§ **Page excerpt**
Project 3. One-way Analysis of Variance

Describing background

During the discussion of Ireland as a object of our research, we found out, that it is a quite welfare country. It is on the sixth place on a scale of human development index, which is extremely cool. However, this index, which is composed of life expectancy, education, and per capita income indicators, does not include the political aspects of a country.

Since our research topic is Politics, we were concerned with this fact, and tried to figure out and explore, how does involvement in politics affect life satisfaction in Ireland.

Our expectations were that the most interested in politics people have the highest level of life satisfaction, comparing to other people who are not that interested in political processes.

Our research question is “Do irish people who are interested in politics to different extents have the same level of life satisfaction?”

Preparing data for analysis

politics3 = ESS %>% 
  select( stflife, polintr)

politics3 = politics3 %>%
  filter(stflife != 77) %>%
  filter(stflife != 88) %>%
  filter(stflife != 99) 

politics3 = politics3 %>% 
  select( stflife, polintr) %>% 
  filter(polintr != 7) %>% 
  filter(polintr != 8) %>% 
  filter(polintr != 9 )

Manipulating & Describing variables

Then, there is a description of chosen variables presented.

Label3 <- c("`polintr`", "`stflife`") 
Meaning3 <- c("How interested in politics", "How satisfied with life as a whole")
Level_Of_Measurement3 <- c("Ordinal", "Interval")
Measurement3 <- c("Very - Quite - Hardly - Not at all", "0 - 10")

A data block
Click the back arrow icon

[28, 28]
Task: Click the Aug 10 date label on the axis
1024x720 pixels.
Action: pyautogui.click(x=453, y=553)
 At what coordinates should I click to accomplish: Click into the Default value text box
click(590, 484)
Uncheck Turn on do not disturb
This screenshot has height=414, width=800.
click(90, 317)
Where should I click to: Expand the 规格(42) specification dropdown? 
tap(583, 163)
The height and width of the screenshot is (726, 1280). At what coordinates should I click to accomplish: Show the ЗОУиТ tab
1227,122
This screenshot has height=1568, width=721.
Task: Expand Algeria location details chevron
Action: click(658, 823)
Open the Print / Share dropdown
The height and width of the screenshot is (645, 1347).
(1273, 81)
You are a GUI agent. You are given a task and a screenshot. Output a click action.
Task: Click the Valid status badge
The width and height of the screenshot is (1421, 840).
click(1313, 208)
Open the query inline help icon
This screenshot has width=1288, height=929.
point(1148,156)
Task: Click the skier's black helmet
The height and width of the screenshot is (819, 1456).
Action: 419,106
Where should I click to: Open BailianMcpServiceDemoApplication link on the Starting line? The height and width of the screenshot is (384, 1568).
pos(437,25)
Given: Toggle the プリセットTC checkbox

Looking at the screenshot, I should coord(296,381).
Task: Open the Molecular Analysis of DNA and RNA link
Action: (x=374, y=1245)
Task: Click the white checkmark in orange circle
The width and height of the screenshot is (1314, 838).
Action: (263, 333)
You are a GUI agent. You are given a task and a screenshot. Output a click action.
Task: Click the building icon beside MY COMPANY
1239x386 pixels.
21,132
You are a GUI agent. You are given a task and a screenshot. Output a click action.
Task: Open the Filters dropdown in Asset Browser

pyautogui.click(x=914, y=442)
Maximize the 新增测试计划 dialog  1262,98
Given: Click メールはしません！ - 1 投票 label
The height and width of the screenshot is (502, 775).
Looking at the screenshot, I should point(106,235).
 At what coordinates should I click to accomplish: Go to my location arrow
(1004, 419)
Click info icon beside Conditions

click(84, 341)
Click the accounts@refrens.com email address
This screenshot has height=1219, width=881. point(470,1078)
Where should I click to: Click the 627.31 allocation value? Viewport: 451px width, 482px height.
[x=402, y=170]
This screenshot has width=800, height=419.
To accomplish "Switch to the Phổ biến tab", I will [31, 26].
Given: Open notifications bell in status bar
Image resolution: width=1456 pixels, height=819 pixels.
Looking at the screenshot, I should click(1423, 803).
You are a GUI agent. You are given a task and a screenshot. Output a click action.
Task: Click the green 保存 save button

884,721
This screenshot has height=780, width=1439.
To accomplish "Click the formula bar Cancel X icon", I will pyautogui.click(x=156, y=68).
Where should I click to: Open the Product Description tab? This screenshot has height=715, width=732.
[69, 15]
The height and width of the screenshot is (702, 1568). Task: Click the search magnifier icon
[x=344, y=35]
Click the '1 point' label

§ **What is needed**
Can you carry on the write-up on political interest and life satisfaction in Ireland from the point where it stops? These entries aren't needed for anything here.

§ **Solved exercise**
df3 <- data.frame(Label3, Meaning3, Level_Of_Measurement3, Measurement3, stringsAsFactors = FALSE)
kable(df3) %>% 
  kable_styling(bootstrap_options=c("bordered", "responsive","striped"), full_width = FALSE)

Label3	Meaning3	Level_Of_Measurement3	Measurement3
`polintr`	How interested in politics	Ordinal	Very - Quite - Hardly - Not at all
`stflife`	How satisfied with life as a whole	Interval	0 - 10

Let`s filter our data and prepare it for the further analysis.

politics3 = politics3 %>% 
  select(polintr, stflife)
politics3$polintr <- ifelse (politics3$polintr == 1, "Very interested",
                    ifelse(politics3$polintr == 2, "Quite interested", 
                    ifelse(politics3$polintr == 3, "Hardly interested", "Not interested")))
politics3$stflife <-  as.numeric(as.character(politics3$stflife))
politics3$polintr <- as.factor(politics3$polintr)

politics3$polintr <- factor(politics3$polintr, c("Not interested", "Hardly interested", "Quite interested", "Very interested" ))

politics3 = politics3%>% 
  filter(politics3$stflife != 88)

politics3 = politics3 %>% 
  filter(politics3$stflife != 77)

politics3 = politics3 %>% 
  filter(politics3$stflife != 99)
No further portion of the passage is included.